● The input:
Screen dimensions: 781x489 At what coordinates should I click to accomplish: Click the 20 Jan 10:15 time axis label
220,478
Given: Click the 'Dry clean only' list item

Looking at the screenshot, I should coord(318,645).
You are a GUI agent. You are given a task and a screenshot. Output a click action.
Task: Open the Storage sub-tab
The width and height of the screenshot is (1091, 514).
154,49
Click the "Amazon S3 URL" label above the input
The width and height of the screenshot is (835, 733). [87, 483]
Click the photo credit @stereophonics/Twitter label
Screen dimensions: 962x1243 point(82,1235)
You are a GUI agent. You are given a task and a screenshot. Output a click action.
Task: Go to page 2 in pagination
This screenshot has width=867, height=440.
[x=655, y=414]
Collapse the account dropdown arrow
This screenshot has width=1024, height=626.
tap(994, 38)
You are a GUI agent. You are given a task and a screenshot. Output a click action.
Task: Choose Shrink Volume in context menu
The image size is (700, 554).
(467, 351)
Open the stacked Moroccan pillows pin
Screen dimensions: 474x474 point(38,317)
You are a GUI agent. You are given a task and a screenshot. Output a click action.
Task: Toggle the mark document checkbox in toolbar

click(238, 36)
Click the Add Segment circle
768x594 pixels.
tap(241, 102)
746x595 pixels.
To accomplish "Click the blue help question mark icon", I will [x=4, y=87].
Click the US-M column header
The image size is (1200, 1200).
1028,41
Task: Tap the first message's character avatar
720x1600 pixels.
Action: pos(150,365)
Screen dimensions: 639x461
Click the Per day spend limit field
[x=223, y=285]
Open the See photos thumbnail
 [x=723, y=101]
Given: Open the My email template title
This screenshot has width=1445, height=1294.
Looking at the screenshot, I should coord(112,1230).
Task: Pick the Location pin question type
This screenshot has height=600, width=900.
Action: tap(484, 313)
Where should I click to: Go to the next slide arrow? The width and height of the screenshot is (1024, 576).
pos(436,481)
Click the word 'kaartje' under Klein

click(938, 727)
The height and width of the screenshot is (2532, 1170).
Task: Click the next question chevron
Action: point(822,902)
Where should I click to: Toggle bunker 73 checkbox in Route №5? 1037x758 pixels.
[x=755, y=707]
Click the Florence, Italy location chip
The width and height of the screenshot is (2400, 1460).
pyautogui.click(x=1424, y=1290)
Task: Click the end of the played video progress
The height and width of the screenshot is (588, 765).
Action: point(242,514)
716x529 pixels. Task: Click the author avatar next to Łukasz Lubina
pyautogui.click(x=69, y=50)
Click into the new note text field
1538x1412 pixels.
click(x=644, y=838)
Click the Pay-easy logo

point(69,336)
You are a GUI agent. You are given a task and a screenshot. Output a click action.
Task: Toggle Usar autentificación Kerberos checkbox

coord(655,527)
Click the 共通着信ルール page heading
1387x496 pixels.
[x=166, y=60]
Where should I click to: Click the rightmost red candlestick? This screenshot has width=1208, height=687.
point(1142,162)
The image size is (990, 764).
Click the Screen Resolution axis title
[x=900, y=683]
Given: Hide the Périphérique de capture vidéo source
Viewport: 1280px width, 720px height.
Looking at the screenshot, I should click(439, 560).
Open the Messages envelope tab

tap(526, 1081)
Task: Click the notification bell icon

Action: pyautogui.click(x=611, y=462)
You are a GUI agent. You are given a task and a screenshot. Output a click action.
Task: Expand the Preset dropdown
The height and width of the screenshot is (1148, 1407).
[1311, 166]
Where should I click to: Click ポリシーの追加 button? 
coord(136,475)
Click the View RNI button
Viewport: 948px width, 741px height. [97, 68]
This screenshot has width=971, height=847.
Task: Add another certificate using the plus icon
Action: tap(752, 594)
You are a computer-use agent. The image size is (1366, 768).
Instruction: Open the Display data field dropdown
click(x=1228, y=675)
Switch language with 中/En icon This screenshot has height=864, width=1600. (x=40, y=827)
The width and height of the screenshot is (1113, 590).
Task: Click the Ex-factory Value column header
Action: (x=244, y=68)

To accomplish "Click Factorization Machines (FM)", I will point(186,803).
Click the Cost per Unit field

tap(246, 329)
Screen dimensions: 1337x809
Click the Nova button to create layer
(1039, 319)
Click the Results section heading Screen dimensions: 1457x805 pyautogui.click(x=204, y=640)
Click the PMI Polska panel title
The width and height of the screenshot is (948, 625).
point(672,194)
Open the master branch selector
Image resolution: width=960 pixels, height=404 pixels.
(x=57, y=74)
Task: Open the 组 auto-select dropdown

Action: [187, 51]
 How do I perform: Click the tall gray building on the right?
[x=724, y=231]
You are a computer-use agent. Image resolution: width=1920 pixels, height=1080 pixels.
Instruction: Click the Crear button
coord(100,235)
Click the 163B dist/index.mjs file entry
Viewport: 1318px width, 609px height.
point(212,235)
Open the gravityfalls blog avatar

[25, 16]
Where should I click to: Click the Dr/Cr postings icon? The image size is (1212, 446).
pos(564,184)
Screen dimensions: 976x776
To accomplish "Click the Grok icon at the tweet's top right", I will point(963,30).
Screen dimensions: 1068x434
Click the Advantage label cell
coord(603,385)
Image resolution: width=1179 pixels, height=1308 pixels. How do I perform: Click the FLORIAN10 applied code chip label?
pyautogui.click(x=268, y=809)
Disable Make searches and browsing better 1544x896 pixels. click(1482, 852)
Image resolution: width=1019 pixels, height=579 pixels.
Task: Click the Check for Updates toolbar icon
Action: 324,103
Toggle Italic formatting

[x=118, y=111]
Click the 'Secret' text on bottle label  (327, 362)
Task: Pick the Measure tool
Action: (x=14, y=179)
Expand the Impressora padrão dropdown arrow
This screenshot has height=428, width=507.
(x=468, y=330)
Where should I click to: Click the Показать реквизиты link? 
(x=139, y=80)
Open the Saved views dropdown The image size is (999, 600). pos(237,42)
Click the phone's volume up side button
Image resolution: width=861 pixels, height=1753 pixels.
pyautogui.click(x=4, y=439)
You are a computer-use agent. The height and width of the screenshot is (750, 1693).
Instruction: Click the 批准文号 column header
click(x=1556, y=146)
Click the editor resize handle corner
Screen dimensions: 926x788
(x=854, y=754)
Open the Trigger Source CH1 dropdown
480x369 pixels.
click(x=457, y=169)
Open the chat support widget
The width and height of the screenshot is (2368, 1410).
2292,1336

● Required action: Copy the entire listing exactly. Do not skip a line.

● Answer area:
Screen dimensions: 781x489 At what coordinates should I click to accomplish: Click the 20 Jan 10:15 time axis label
220,478
Given: Click the 'Dry clean only' list item

Looking at the screenshot, I should coord(318,645).
You are a GUI agent. You are given a task and a screenshot. Output a click action.
Task: Open the Storage sub-tab
The width and height of the screenshot is (1091, 514).
154,49
Click the "Amazon S3 URL" label above the input
The width and height of the screenshot is (835, 733). [87, 483]
Click the photo credit @stereophonics/Twitter label
Screen dimensions: 962x1243 point(82,1235)
You are a GUI agent. You are given a task and a screenshot. Output a click action.
Task: Go to page 2 in pagination
This screenshot has width=867, height=440.
[x=655, y=414]
Collapse the account dropdown arrow
This screenshot has width=1024, height=626.
tap(994, 38)
You are a GUI agent. You are given a task and a screenshot. Output a click action.
Task: Choose Shrink Volume in context menu
The image size is (700, 554).
(467, 351)
Open the stacked Moroccan pillows pin
Screen dimensions: 474x474 point(38,317)
You are a GUI agent. You are given a task and a screenshot. Output a click action.
Task: Toggle the mark document checkbox in toolbar

click(238, 36)
Click the Add Segment circle
768x594 pixels.
tap(241, 102)
746x595 pixels.
To accomplish "Click the blue help question mark icon", I will [x=4, y=87].
Click the US-M column header
The image size is (1200, 1200).
1028,41
Task: Tap the first message's character avatar
720x1600 pixels.
Action: pos(150,365)
Screen dimensions: 639x461
Click the Per day spend limit field
[x=223, y=285]
Open the See photos thumbnail
 [x=723, y=101]
Given: Open the My email template title
This screenshot has width=1445, height=1294.
Looking at the screenshot, I should coord(112,1230).
Task: Pick the Location pin question type
This screenshot has height=600, width=900.
Action: tap(484, 313)
Where should I click to: Go to the next slide arrow? The width and height of the screenshot is (1024, 576).
pos(436,481)
Click the word 'kaartje' under Klein

click(938, 727)
The height and width of the screenshot is (2532, 1170).
Task: Click the next question chevron
Action: point(822,902)
Where should I click to: Toggle bunker 73 checkbox in Route №5? 1037x758 pixels.
[x=755, y=707]
Click the Florence, Italy location chip
The width and height of the screenshot is (2400, 1460).
pyautogui.click(x=1424, y=1290)
Task: Click the end of the played video progress
The height and width of the screenshot is (588, 765).
Action: point(242,514)
716x529 pixels. Task: Click the author avatar next to Łukasz Lubina
pyautogui.click(x=69, y=50)
Click into the new note text field
1538x1412 pixels.
click(x=644, y=838)
Click the Pay-easy logo

point(69,336)
You are a GUI agent. You are given a task and a screenshot. Output a click action.
Task: Toggle Usar autentificación Kerberos checkbox

coord(655,527)
Click the 共通着信ルール page heading
1387x496 pixels.
[x=166, y=60]
Where should I click to: Click the rightmost red candlestick? This screenshot has width=1208, height=687.
point(1142,162)
The image size is (990, 764).
Click the Screen Resolution axis title
[x=900, y=683]
Given: Hide the Périphérique de capture vidéo source
Viewport: 1280px width, 720px height.
Looking at the screenshot, I should click(439, 560).
Open the Messages envelope tab

tap(526, 1081)
Task: Click the notification bell icon

Action: pyautogui.click(x=611, y=462)
You are a GUI agent. You are given a task and a screenshot. Output a click action.
Task: Expand the Preset dropdown
The height and width of the screenshot is (1148, 1407).
[1311, 166]
Where should I click to: Click ポリシーの追加 button? 
coord(136,475)
Click the View RNI button
Viewport: 948px width, 741px height. [97, 68]
This screenshot has width=971, height=847.
Task: Add another certificate using the plus icon
Action: tap(752, 594)
You are a computer-use agent. The image size is (1366, 768).
Instruction: Open the Display data field dropdown
click(x=1228, y=675)
Switch language with 中/En icon This screenshot has height=864, width=1600. (x=40, y=827)
The width and height of the screenshot is (1113, 590).
Task: Click the Ex-factory Value column header
Action: (x=244, y=68)

To accomplish "Click Factorization Machines (FM)", I will point(186,803).
Click the Cost per Unit field

tap(246, 329)
Screen dimensions: 1337x809
Click the Nova button to create layer
(1039, 319)
Click the Results section heading Screen dimensions: 1457x805 pyautogui.click(x=204, y=640)
Click the PMI Polska panel title
The width and height of the screenshot is (948, 625).
point(672,194)
Open the master branch selector
Image resolution: width=960 pixels, height=404 pixels.
(x=57, y=74)
Task: Open the 组 auto-select dropdown

Action: [187, 51]
 How do I perform: Click the tall gray building on the right?
[x=724, y=231]
You are a computer-use agent. Image resolution: width=1920 pixels, height=1080 pixels.
Instruction: Click the Crear button
coord(100,235)
Click the 163B dist/index.mjs file entry
Viewport: 1318px width, 609px height.
point(212,235)
Open the gravityfalls blog avatar

[25, 16]
Where should I click to: Click the Dr/Cr postings icon? The image size is (1212, 446).
pos(564,184)
Screen dimensions: 976x776
To accomplish "Click the Grok icon at the tweet's top right", I will point(963,30).
Screen dimensions: 1068x434
Click the Advantage label cell
coord(603,385)
Image resolution: width=1179 pixels, height=1308 pixels. How do I perform: Click the FLORIAN10 applied code chip label?
pyautogui.click(x=268, y=809)
Disable Make searches and browsing better 1544x896 pixels. click(1482, 852)
Image resolution: width=1019 pixels, height=579 pixels.
Task: Click the Check for Updates toolbar icon
Action: 324,103
Toggle Italic formatting

[x=118, y=111]
Click the 'Secret' text on bottle label  (327, 362)
Task: Pick the Measure tool
Action: (x=14, y=179)
Expand the Impressora padrão dropdown arrow
This screenshot has height=428, width=507.
(x=468, y=330)
Where should I click to: Click the Показать реквизиты link? 
(x=139, y=80)
Open the Saved views dropdown The image size is (999, 600). pos(237,42)
Click the phone's volume up side button
Image resolution: width=861 pixels, height=1753 pixels.
pyautogui.click(x=4, y=439)
You are a computer-use agent. The height and width of the screenshot is (750, 1693).
Instruction: Click the 批准文号 column header
click(x=1556, y=146)
Click the editor resize handle corner
Screen dimensions: 926x788
(x=854, y=754)
Open the Trigger Source CH1 dropdown
480x369 pixels.
click(x=457, y=169)
Open the chat support widget
The width and height of the screenshot is (2368, 1410).
2292,1336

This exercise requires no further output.